In recent years, the management and preservation of big data has become a vital challenge in distributed storage systems. Failures, unreliable nodes and components are inevitable and such failures can lead to permanent data loss and overall system slowdowns. To guarantee availability, distributed storage systems typically rely on two fault tolerance methods: (1) Replication, where multiple copies of the data are made, and (2) Erasure Coding, where data is stored in the form of smaller data blocks which are distributed across a set of different storage nodes.

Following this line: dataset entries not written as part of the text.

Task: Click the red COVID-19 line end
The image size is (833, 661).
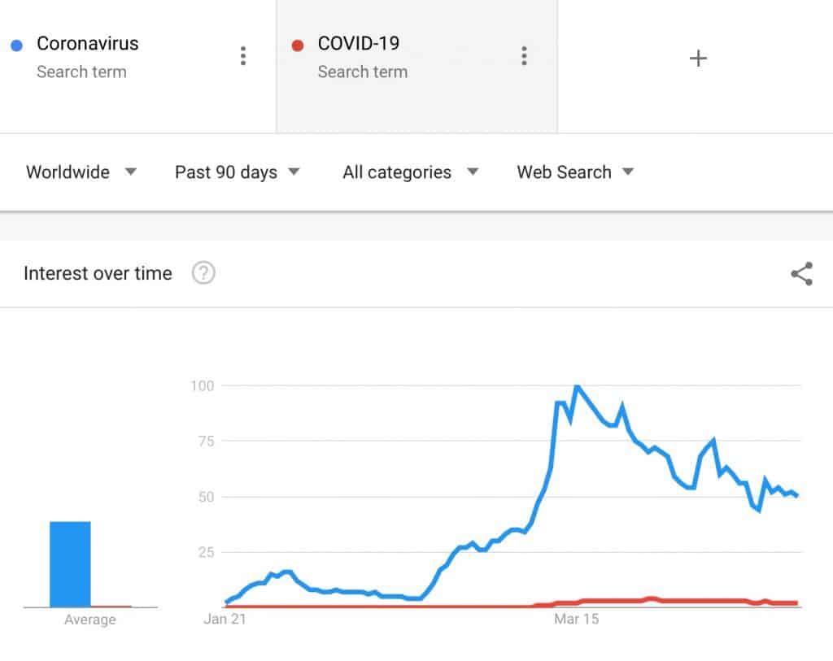Action: (x=796, y=603)
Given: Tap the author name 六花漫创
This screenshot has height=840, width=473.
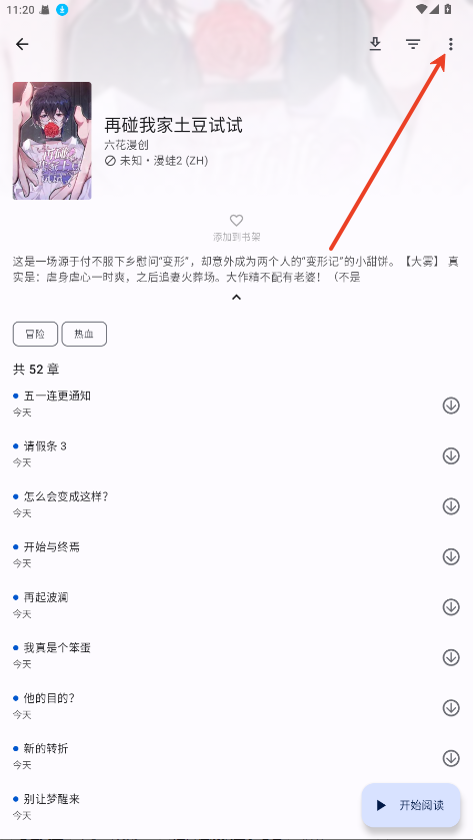Looking at the screenshot, I should point(127,145).
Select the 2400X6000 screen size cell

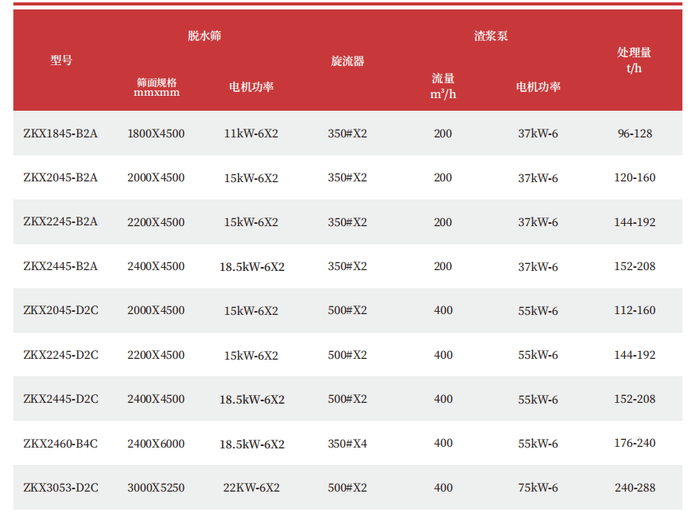[156, 444]
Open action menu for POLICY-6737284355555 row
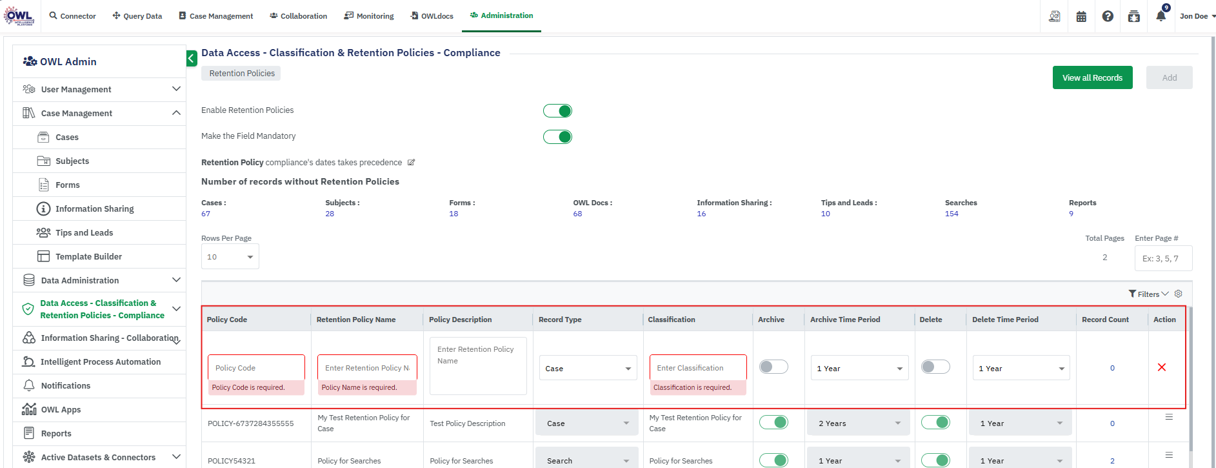 [x=1169, y=417]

Replication based algorithms as those utilized in Amazon Dynamo [1] , Google File System (GFS) [2, 3] , Hadoop Distributed File System (HDFS) [4, 5] are widely utilized. These can help tolerate a high permanent failure rate as they provide the simplest form of redundancy by creating replicas from which systems can retrieve the lost data blocks, but cannot easily cope with bursts of failures. Furthermore, replication introduces a massive storage overhead as the size of the created replicas is equal to the size of their original data e.g. 3-way replication occupies 3 times the volume of the original data block in order to provide fault tolerance.

On the other hand, Erasure Coding [6] can provide higher redundancy while also offering a significant improvement in storage overhead compared to replication. For example, a 3-way replication creates 3 replicas of a data block and causes a 3x storage overhead for providing fault tolerance, while an erasure code can provide the same services for half the storage overhead or even lower by creating smaller parity blocks that can retrieve lost data more efficiently than full-sized replicas. Thus, Erasure codes are more storage affordable than replication but their reliability is limited to the number of parity blocks for repairing erasures. For example, an erasure code that creates 3 parity chunks cannot fix a data block with 4 or more unavailable or lost chunks.

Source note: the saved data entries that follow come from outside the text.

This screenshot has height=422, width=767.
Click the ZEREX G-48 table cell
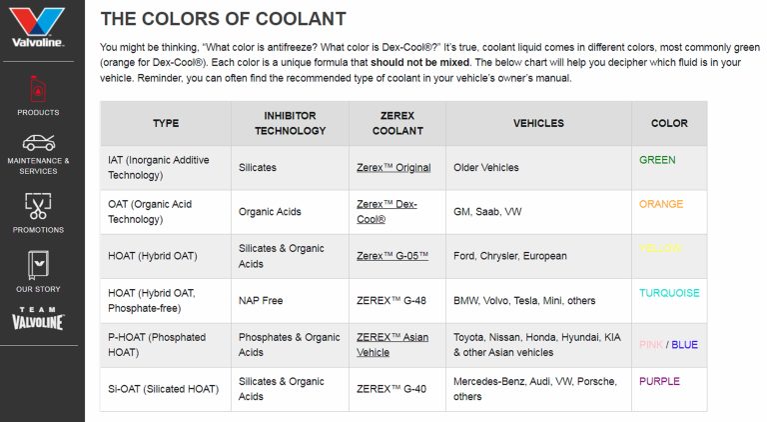(391, 300)
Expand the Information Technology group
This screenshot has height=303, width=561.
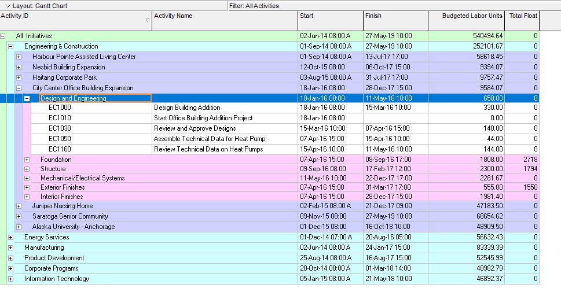click(x=10, y=279)
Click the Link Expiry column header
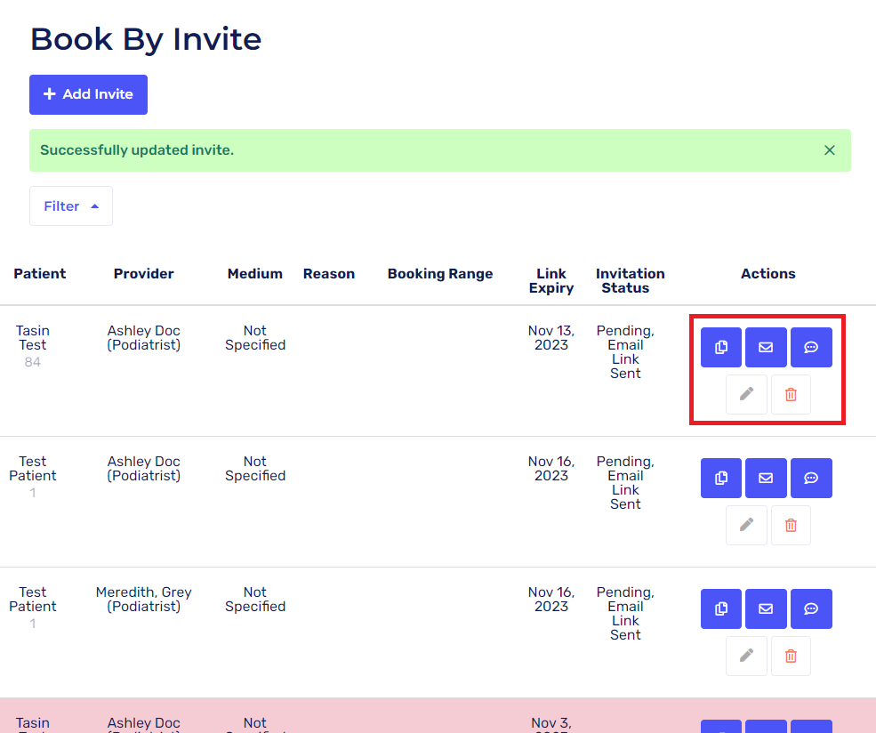 tap(551, 280)
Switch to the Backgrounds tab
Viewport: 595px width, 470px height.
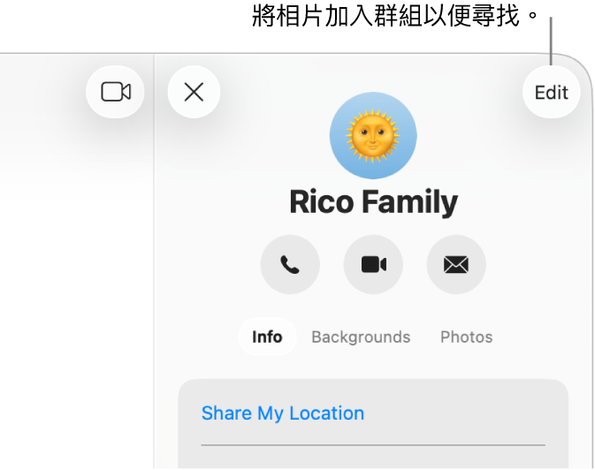[361, 337]
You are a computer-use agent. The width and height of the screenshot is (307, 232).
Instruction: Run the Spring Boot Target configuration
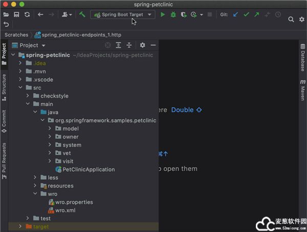(x=163, y=15)
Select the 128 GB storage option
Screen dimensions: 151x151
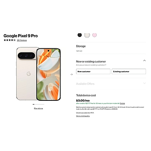pyautogui.click(x=79, y=51)
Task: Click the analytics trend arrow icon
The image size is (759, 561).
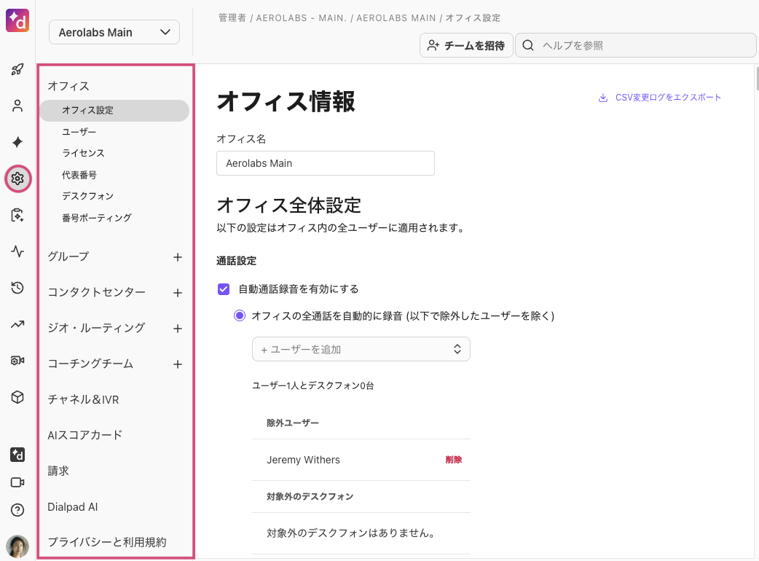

Yet the most critical challenge with erasure coding is that it suffers from high reconstruction cost as it needs to access multiple blocks stored across different sets of storage nodes or racks (groups of nodes inside a distributed system) in order to retrieve lost data [7] , leading to high read access and network bandwidth latency. The majority of the distributed file systems deploy random block placement [8] and one block per rack policies [9, 10] to achieve optimized reliability and load balancing for stored encoded data. However, storing data across multiple nodes and/or racks can lead to higher read and network access costs among nodes and racks during the repairing processes. For example, in the worst case, repairing a corrupted or unavailable block in a node may require traversing all nodes across different racks, causing a heavy amount of data traffic among nodes and racks. Also, in a typical cross-rack storage, the user does not have any control over the placement of the data blocks across different racks, limiting the ability of the system to tolerate a higher average failure rate.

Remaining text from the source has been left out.